The job is to find each line in the entries holding the string "Show" and copy that line.

__Records from a dataset__.
——————————

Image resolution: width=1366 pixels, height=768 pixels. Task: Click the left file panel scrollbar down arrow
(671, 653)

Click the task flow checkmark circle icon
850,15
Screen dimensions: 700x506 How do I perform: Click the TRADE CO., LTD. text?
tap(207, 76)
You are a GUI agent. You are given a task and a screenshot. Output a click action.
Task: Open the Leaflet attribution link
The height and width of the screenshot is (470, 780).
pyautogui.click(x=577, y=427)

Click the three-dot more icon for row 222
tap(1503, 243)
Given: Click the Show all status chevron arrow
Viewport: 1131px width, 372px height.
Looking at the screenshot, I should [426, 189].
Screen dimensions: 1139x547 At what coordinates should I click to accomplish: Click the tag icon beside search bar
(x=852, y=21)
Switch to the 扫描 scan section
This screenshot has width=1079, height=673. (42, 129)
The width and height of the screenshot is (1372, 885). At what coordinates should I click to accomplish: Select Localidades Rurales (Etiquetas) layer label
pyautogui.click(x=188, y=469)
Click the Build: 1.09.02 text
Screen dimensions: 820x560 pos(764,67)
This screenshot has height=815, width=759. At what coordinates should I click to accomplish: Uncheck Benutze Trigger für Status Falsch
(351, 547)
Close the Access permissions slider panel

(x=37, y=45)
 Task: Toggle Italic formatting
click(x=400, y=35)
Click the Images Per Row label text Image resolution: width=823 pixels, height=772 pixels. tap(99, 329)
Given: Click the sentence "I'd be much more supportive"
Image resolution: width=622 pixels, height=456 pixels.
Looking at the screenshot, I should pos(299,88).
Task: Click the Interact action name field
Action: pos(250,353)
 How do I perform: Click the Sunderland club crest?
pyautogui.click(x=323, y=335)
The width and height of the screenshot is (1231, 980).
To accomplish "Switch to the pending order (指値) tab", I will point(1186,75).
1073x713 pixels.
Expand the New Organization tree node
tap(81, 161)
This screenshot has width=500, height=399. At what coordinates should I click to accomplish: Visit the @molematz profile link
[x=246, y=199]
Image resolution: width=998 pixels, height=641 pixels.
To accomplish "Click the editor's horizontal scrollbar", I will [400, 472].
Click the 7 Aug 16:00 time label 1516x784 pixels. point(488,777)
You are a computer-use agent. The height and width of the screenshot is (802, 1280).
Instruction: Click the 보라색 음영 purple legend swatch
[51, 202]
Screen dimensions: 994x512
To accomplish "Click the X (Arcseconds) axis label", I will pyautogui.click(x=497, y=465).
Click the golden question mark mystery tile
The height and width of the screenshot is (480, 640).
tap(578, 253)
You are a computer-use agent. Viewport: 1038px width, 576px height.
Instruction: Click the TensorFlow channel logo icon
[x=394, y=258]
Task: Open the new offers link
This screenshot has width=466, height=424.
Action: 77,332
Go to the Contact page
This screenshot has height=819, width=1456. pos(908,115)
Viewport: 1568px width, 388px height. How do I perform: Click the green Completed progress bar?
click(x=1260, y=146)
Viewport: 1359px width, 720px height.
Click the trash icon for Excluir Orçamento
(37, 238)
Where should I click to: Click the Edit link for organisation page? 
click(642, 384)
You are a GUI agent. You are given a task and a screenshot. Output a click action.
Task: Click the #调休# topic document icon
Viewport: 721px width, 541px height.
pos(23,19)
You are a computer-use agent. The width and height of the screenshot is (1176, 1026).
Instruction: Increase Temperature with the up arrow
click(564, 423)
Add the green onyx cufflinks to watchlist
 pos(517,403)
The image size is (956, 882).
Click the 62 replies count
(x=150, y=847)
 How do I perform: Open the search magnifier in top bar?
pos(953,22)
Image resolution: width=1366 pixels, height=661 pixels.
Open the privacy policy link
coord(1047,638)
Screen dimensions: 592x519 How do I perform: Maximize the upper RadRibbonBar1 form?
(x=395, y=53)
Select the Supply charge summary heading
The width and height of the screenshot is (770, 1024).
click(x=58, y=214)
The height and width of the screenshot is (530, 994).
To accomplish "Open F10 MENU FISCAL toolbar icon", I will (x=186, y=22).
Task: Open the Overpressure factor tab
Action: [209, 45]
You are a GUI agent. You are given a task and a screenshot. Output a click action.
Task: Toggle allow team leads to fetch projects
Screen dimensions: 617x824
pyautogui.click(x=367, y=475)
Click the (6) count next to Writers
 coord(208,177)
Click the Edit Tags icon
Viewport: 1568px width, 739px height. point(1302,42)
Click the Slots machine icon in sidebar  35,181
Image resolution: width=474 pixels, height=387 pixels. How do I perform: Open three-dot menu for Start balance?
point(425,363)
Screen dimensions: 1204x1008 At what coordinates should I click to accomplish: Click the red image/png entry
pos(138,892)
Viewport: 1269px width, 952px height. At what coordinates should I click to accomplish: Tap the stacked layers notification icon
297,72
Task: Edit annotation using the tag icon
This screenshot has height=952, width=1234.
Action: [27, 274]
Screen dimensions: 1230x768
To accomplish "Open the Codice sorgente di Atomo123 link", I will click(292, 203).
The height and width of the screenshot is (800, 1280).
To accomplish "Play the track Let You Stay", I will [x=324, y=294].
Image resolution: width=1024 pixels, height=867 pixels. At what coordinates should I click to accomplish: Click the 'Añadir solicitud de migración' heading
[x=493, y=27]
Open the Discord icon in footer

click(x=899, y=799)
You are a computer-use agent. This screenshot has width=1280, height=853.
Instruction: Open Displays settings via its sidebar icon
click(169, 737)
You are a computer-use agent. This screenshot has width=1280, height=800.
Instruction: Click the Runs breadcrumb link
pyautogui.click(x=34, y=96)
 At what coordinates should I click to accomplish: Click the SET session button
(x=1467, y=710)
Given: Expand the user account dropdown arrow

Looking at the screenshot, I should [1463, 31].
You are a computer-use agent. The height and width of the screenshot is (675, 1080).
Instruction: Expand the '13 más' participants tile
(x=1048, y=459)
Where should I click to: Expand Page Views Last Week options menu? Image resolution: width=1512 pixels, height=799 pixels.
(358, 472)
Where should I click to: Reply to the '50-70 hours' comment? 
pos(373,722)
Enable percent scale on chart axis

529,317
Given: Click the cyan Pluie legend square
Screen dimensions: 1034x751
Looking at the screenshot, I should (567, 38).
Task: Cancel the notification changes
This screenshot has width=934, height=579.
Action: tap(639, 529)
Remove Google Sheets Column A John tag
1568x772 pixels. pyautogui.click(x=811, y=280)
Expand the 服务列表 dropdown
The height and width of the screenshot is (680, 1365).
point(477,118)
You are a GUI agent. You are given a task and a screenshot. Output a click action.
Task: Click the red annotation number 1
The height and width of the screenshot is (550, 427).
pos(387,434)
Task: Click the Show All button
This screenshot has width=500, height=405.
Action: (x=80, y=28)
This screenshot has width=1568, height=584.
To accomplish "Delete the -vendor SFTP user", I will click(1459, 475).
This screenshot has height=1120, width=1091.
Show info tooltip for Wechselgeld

——————————

__RESPONSE__.
Given: Click the Show all status chevron arrow
Task: Click the Show All button
Show info tooltip for Wechselgeld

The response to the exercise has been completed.